This is the second week of the chest workout, so the weights go up.
Warm-up
- 20 PVC Passes
- 10 Bench Press (45#)
- 10 Bench Press (75#)
- 5 Bench Press (100#)
In between some of the parts, we’d jump on the BikeErg. I did 2:30, 1:00, and 5:00.
Chest
MAX Bench Press (120/60#)
Was able to knock out 40 reps.
MAX Ring Push-ups
A bit of a struggle very early here. Only got 26.
3 Sets
- 10 Seated DB Shoulder Press (elbows out, 45#)
It’s so much harder with elbows out and the dumbbells facing forward.

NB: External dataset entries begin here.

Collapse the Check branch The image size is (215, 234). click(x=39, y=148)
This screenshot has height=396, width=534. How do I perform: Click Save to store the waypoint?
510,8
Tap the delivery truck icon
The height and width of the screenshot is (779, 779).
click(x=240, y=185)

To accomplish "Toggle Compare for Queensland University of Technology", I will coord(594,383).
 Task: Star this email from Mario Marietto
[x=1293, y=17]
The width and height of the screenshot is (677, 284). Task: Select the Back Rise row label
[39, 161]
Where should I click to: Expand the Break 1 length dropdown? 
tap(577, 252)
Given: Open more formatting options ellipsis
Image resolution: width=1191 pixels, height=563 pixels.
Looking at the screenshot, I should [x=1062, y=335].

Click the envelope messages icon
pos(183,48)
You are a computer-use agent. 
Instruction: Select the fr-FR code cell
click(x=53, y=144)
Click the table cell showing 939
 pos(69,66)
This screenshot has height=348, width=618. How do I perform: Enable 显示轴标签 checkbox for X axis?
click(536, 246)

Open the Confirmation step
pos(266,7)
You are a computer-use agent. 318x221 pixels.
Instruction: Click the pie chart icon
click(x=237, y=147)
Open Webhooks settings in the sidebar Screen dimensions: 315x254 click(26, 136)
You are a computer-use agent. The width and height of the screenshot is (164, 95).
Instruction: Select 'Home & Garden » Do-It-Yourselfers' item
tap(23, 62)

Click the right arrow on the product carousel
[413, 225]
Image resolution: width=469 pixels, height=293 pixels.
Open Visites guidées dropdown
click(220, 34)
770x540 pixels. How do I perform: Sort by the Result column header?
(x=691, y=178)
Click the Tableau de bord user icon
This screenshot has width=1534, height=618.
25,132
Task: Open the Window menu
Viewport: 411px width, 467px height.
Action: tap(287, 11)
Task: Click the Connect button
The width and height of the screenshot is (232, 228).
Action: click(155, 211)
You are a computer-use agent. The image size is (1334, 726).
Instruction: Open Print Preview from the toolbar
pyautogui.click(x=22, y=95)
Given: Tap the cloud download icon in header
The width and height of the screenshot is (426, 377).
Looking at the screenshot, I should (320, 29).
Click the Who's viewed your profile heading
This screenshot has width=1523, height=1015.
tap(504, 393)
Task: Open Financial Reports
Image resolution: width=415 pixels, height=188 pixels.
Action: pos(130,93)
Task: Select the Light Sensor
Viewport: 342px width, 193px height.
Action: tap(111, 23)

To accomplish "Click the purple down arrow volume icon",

75 DB Bench Press (40/20#)
Felt pretty good here, doing 5×10 and 5×5 to finish in 2:48.
Weightlifting
Squat Cleans
- 2 Squats Cleans + Bottom Squat Hold + 2 Front Squats (45#)
- 4×95
- 2×135
- 2×165
- 2×185
- 2×205
I belted up at 165 or 185. The squats felt heavy!
E15S – 5:00
- 1 Power Clean (185#)
This was tough, but very doable. Wore my belt.
Midline
4 Rounds
- 50m Uneven Farmer Carry (45+60#)
- 8 Parallette Shoot Throughs
- 10/10 Banded Rotations & Holds (red)
Then we spent 3-4 hours working on the outdoor gym and I mowed my lawn.